TASK GOAL. Copy out the data below as written; omit any images.

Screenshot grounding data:

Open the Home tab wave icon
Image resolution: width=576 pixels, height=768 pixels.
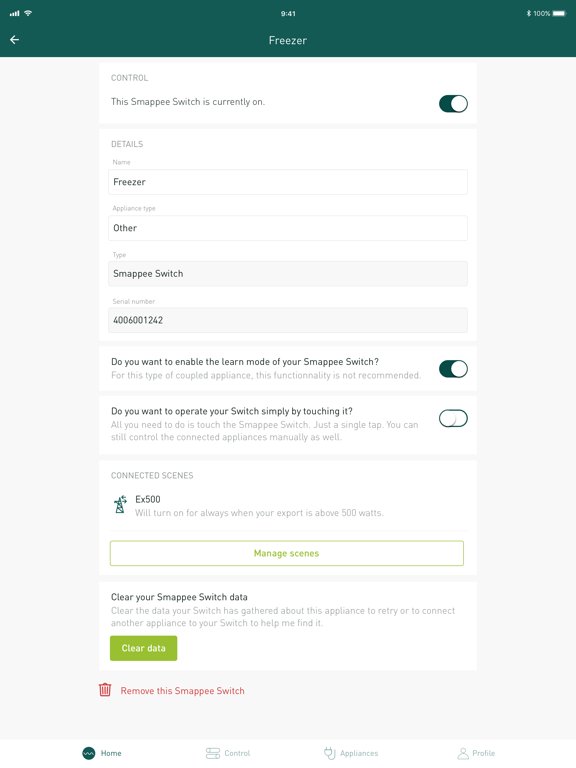(x=89, y=753)
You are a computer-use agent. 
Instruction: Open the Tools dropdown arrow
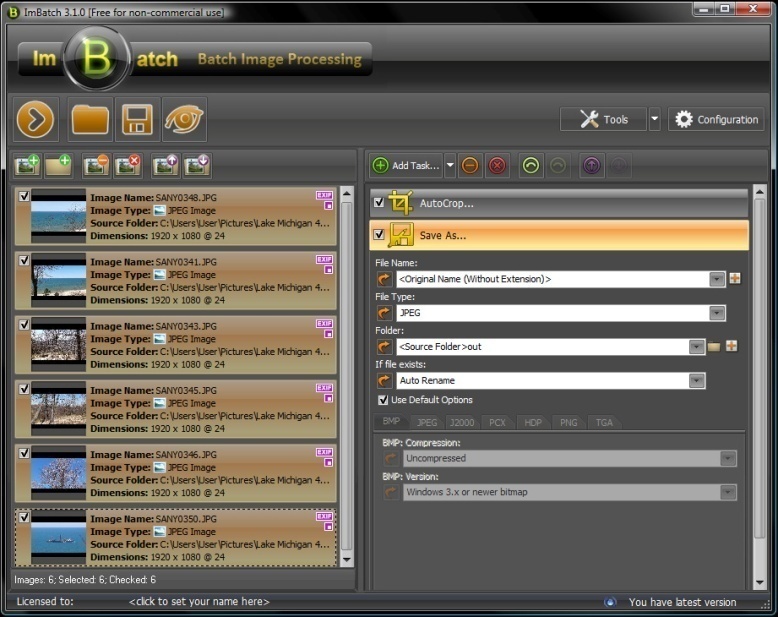tap(654, 120)
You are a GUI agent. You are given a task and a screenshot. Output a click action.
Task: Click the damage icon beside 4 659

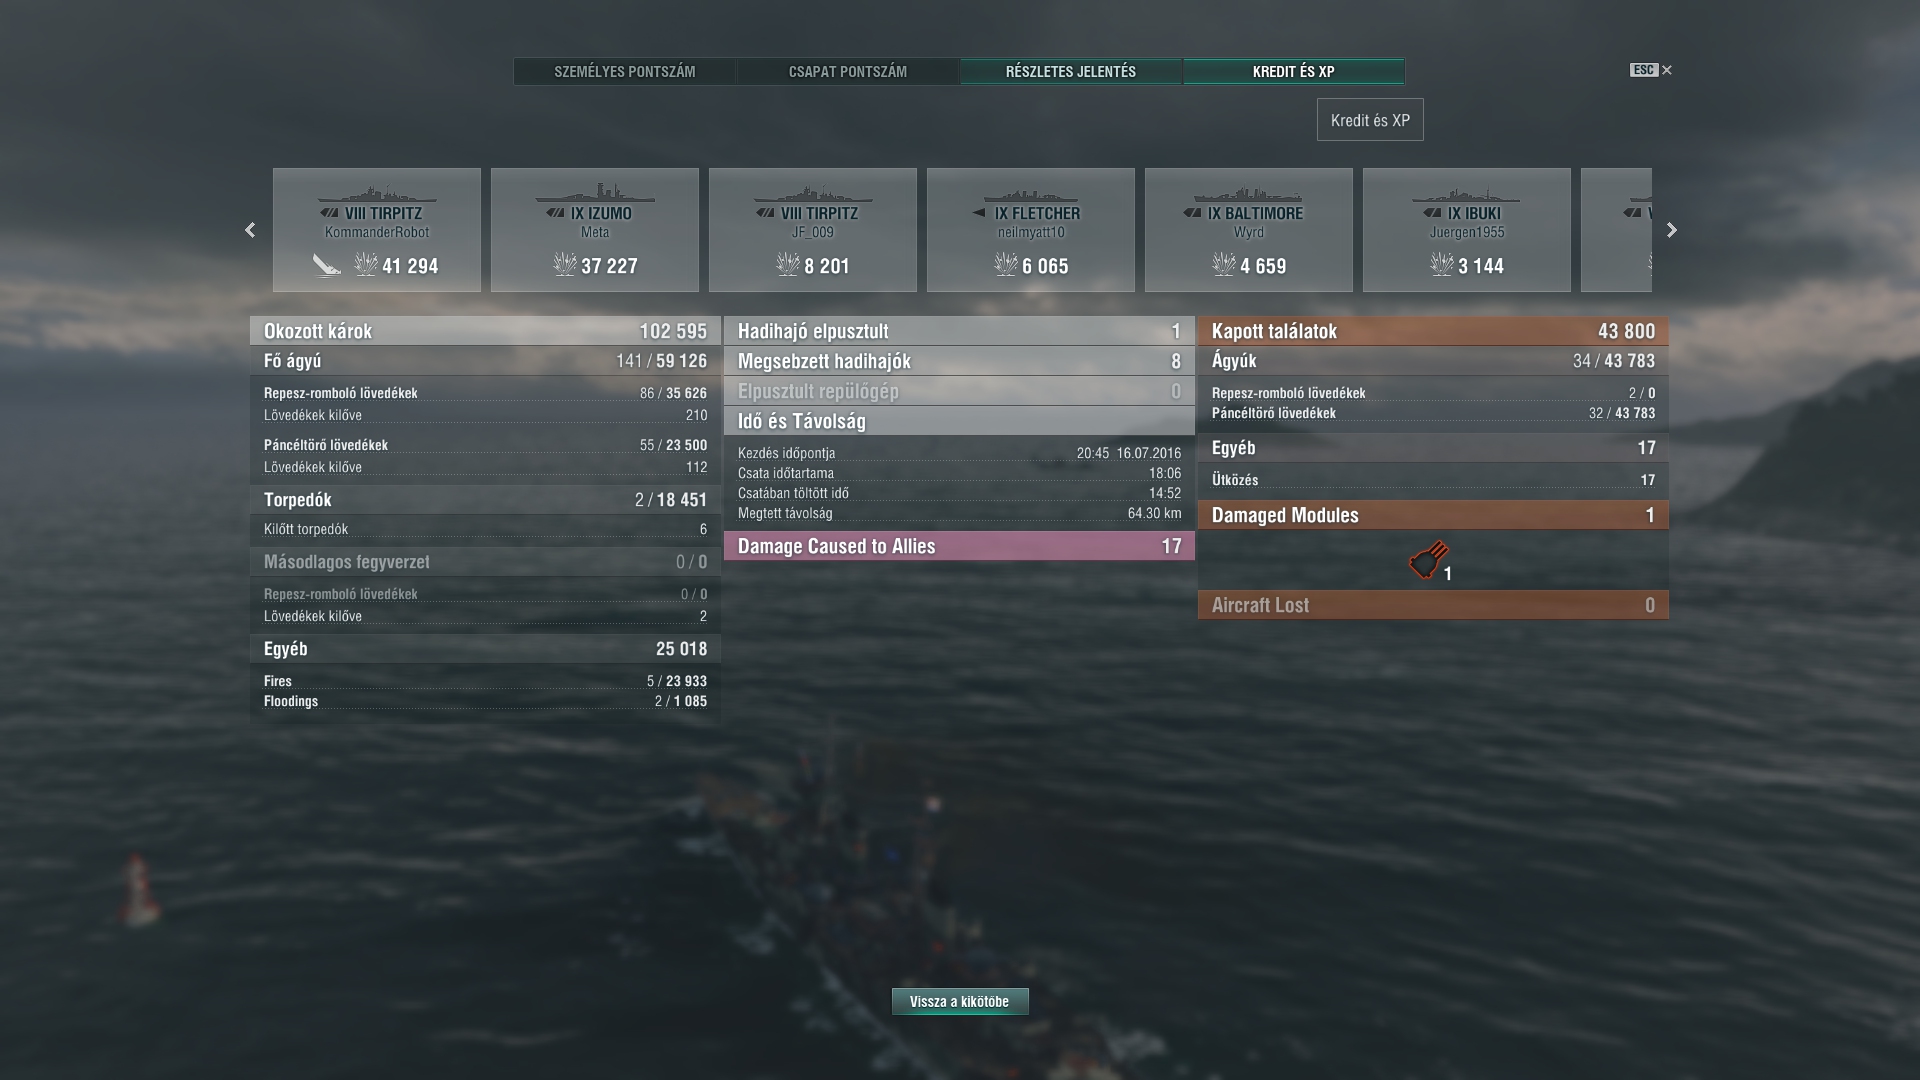(1224, 264)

YOUR RESPONSE.
Open the Home tab wave icon
Image resolution: width=576 pixels, height=768 pixels.
(x=89, y=753)
You are a computer-use agent. 
Instruction: Open the Tools dropdown arrow
tap(654, 120)
You are a GUI agent. You are given a task and a screenshot. Output a click action.
Task: Click the damage icon beside 4 659

(1224, 264)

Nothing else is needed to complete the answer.